Social Security head warns against raising retirement age after GOP proposal

Social Security head warns against raising retirement age after GOP proposal

Social Security Administration (SSA) Commissioner Martin O’Malley warned that raising the retirement age for the program would disproportionately hurt blue-collar workers, the day after the Republican Study Committee (RSC) released a proposal to raise the age.

The RSC, which comprises nearly 80 percent of House Republicans, released a budget  proposal Wednesday that would raise the age of Social Security eligibility “to account for increases in life expectancy,” though it did not provide specifics. The current full retirement age for the program is 67.

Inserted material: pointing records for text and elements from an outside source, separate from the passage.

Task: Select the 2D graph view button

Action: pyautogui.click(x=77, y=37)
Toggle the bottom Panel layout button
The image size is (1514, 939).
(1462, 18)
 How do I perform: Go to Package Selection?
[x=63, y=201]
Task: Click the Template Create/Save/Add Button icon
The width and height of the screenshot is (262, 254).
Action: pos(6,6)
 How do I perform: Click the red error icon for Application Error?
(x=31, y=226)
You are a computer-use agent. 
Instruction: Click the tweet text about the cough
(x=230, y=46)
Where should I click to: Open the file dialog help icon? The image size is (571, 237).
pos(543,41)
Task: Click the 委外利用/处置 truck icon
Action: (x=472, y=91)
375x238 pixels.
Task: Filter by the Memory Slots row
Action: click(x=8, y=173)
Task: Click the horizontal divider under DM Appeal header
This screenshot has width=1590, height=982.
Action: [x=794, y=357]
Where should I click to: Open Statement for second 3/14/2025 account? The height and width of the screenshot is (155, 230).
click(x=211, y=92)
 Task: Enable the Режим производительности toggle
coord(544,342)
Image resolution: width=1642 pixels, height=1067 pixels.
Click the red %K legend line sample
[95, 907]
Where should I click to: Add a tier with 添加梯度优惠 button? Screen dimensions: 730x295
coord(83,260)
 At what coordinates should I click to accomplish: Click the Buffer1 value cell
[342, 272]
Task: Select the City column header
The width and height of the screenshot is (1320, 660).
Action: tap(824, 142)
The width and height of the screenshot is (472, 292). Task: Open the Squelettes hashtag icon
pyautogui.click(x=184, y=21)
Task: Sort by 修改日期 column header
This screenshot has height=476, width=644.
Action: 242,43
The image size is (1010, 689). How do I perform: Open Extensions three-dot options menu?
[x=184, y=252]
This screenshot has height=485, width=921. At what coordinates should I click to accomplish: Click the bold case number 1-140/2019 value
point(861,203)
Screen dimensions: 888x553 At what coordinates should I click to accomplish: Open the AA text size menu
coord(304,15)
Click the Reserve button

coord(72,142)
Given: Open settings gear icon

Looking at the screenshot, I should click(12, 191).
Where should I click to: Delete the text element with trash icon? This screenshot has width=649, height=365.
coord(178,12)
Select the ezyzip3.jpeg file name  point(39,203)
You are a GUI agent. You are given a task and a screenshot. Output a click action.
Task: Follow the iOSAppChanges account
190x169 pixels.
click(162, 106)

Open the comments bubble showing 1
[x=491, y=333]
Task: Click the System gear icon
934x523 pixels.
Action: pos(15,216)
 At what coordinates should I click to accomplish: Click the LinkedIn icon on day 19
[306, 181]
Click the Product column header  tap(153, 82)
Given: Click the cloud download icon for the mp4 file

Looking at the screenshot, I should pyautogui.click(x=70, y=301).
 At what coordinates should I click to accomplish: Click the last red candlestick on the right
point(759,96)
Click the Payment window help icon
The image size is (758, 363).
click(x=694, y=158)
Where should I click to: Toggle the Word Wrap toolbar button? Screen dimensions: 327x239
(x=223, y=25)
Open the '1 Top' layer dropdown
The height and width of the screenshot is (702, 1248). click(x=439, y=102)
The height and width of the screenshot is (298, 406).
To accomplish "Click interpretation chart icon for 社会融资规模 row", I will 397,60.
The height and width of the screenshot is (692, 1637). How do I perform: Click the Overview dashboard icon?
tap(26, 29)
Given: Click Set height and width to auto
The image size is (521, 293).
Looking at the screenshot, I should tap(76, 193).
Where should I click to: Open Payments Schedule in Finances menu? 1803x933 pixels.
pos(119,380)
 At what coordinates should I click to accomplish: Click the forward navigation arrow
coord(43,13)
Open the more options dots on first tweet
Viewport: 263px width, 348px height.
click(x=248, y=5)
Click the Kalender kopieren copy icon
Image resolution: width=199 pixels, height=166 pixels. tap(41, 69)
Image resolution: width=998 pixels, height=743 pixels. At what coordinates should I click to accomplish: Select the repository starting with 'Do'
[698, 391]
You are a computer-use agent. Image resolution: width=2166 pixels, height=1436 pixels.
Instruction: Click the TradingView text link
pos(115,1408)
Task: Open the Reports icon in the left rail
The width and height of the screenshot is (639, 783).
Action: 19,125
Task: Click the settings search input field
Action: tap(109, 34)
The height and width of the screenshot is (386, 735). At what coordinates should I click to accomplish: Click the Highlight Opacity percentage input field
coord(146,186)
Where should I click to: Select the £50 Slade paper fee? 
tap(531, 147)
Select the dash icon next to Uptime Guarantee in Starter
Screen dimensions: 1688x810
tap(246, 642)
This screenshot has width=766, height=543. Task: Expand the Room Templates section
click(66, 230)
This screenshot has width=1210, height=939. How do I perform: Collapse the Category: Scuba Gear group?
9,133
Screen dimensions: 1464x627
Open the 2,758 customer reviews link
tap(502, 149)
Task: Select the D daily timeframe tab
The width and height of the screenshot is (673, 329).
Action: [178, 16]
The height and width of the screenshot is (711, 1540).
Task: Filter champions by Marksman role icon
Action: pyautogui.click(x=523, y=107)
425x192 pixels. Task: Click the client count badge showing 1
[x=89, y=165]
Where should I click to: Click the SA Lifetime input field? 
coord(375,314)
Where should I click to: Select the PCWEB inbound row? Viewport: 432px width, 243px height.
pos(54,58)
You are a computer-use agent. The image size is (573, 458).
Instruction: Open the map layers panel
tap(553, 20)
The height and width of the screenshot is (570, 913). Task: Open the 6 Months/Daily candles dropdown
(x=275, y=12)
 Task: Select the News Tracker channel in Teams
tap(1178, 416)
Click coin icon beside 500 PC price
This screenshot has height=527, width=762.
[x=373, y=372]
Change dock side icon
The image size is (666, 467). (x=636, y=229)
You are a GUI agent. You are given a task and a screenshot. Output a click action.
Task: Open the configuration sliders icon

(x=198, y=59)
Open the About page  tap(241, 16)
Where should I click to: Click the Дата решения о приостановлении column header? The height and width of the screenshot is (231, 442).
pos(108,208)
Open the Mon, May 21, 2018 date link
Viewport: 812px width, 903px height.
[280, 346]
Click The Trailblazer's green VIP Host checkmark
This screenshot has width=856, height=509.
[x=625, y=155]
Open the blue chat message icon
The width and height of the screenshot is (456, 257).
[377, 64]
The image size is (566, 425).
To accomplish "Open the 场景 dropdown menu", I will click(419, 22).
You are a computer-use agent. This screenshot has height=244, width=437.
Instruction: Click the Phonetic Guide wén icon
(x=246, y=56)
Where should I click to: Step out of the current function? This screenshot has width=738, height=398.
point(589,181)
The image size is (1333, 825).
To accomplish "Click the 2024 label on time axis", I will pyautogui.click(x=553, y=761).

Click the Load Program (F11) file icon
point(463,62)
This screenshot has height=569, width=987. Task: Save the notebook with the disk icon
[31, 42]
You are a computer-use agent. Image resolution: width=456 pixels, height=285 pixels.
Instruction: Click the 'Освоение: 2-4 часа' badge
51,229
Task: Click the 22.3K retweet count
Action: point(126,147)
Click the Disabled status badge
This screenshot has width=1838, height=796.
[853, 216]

“[Americans] want their government to strengthen [Social Security] and expand it — not to cut it, contract it or gut its customer service,” O’Malley said at a House Ways and Means Committee hearing Thursday.

“For those who would advocate raising the age, I think we have to be mindful of people who do hard work their whole lives, and die sooner,” he said.

Democratic lawmakers slammed the RSC budget proposal.

“I don’t know about you, but I don’t think that Americans should be forced to work till they drop dead,” Rep. Bill Pascrell (D-N.J.) said.

“Underfunding of SSA is an attack on hard-working Americans and their earned benefits — this is no entitlement, but earned benefits,” Rep. John Larson (D-Conn.) said.

Republicans largely avoided the topic during the hearing.

The RSC proposal noted President Biden supported raising the age from 65 to 67 when he was a senator in the 1980s. It said action on Social Security was again necessary given projections that the program will be insolvent within a decade under the status quo.

“With insolvency approaching in the 10-year budget window, Congress has a moral and practical obligation to address the problems with Social Security,” according to the RSC proposal.

Biden has proposed raising payroll taxes on Americans earning more than $400,000 in order to keep the program fully funded.

O’Malley on Thursday also endorsed Biden’s calls for guaranteed 12-week paid leave for lower paid workers.

“It’s not right that we are one of the most developed economies in the world and yet one of very few that does not have paid family leave,” he said.

Biden tapped O’Malley, the former governor of Maryland, for Social Security commissioner in December.

Biden has proposed increasing SSA’s discretionary budget to $15.4 billion — an increase of $1.3 billion — to remedy the agency’s administrative struggles, like maintaining staff and a backlog in disability status applications.

“It’s been 9 years since Congress has given SSA a budget hearing, and in those 9 years it’s been a decline in service SSA provides,” O’Malley said.

O’Malley called on the committee to pass President Biden’s proposed investment into SSA, which he called “a solid step forward.”